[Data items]
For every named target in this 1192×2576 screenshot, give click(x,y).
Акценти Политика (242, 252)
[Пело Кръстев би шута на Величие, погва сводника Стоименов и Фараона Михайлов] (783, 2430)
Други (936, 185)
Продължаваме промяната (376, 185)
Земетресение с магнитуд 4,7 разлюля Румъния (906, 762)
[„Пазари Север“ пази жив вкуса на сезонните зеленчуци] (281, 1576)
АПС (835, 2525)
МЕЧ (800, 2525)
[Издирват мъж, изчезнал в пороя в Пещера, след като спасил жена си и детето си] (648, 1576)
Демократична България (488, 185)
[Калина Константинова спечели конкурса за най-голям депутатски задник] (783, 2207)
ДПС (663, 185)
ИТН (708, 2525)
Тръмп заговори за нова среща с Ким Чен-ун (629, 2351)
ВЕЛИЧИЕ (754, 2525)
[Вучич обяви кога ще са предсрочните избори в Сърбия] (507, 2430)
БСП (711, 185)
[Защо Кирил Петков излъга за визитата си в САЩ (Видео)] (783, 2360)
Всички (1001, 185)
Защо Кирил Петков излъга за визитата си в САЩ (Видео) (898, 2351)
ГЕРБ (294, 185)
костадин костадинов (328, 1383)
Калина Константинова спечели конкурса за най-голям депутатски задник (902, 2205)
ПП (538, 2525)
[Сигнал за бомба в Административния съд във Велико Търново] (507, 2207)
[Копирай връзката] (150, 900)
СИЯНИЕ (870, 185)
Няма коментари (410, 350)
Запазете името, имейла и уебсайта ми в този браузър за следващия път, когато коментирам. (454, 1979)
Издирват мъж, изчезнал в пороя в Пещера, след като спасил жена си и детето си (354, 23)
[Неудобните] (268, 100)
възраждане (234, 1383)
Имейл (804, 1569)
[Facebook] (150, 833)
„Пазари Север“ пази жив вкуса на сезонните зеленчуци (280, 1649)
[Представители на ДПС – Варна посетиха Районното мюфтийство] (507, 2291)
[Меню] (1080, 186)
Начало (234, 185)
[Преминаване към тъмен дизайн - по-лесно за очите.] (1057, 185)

**PROBLEM REQUIREMENTS:** Answer with the number alone: how many lines in the records include the word "Издирват"?

**SOLUTION TO THE EXERCISE:** 2